The records:
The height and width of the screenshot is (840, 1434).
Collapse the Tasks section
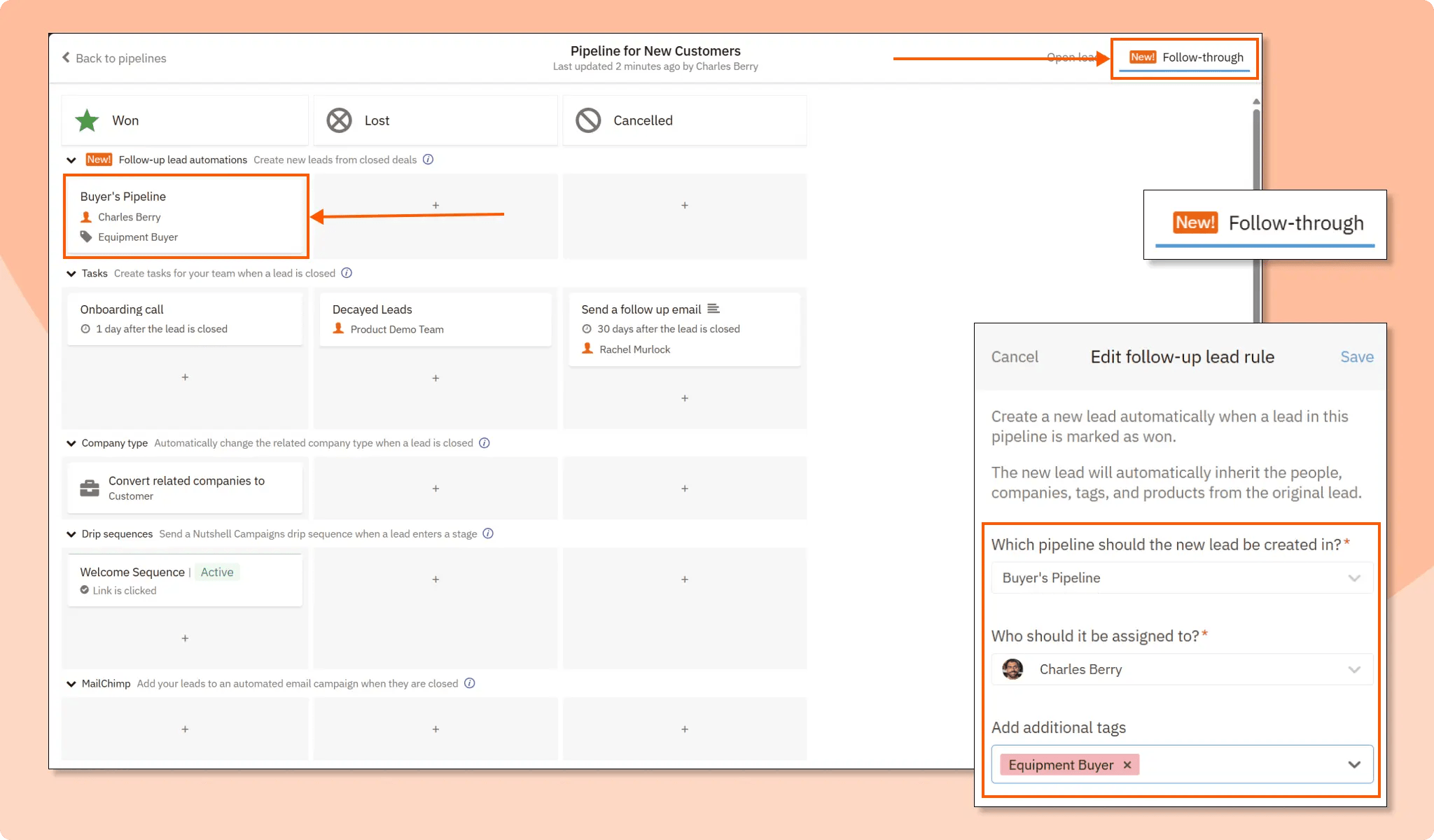[x=71, y=273]
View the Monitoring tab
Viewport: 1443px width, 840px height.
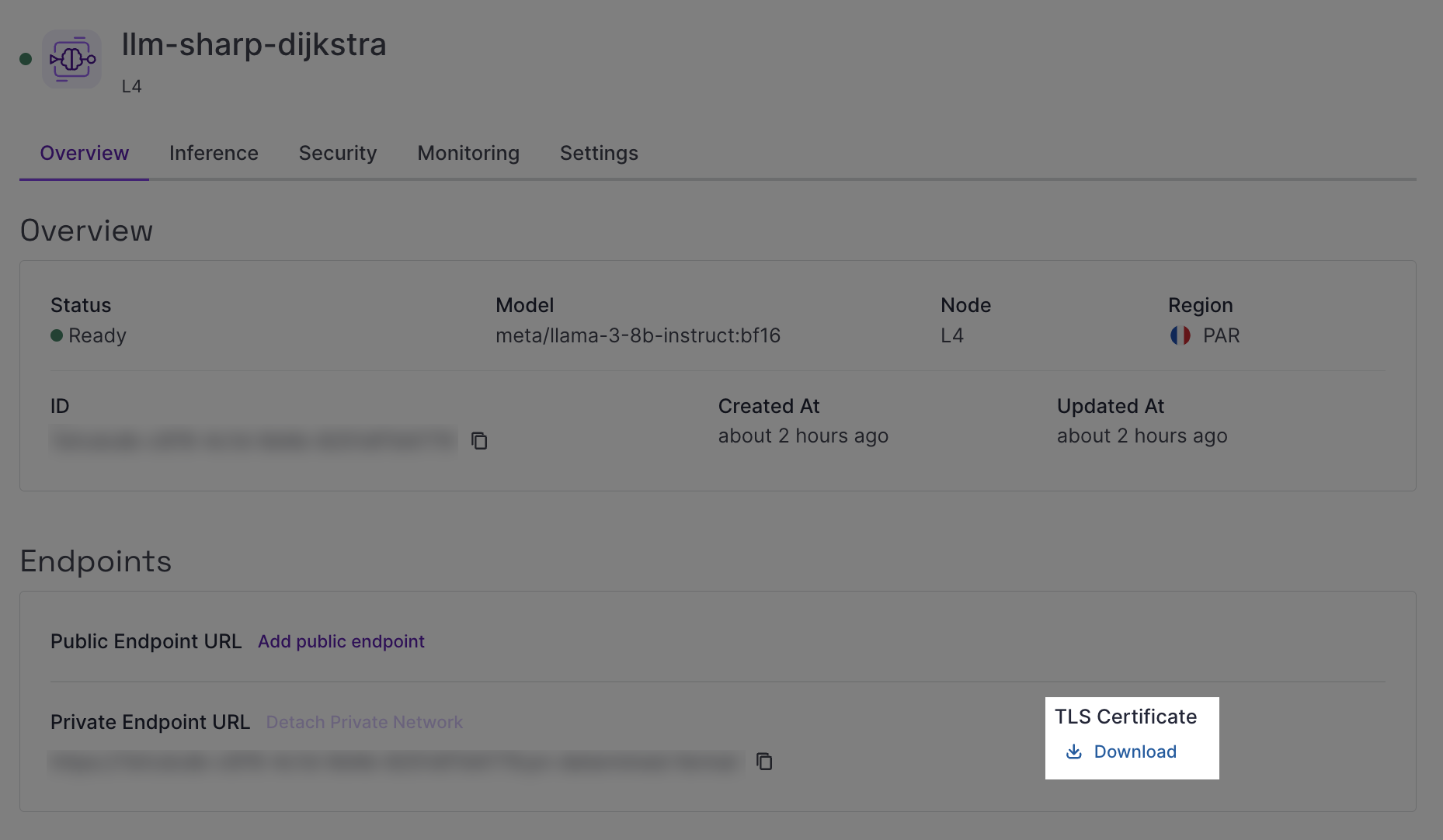[468, 153]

What to do: Print only the lines from the line that contains "Collapse the Tasks section" to the final line of the data, inclusive. Pictures stay out.

Result of the exercise:
Collapse the Tasks section
[x=71, y=273]
View the Monitoring tab
Viewport: 1443px width, 840px height.
[468, 153]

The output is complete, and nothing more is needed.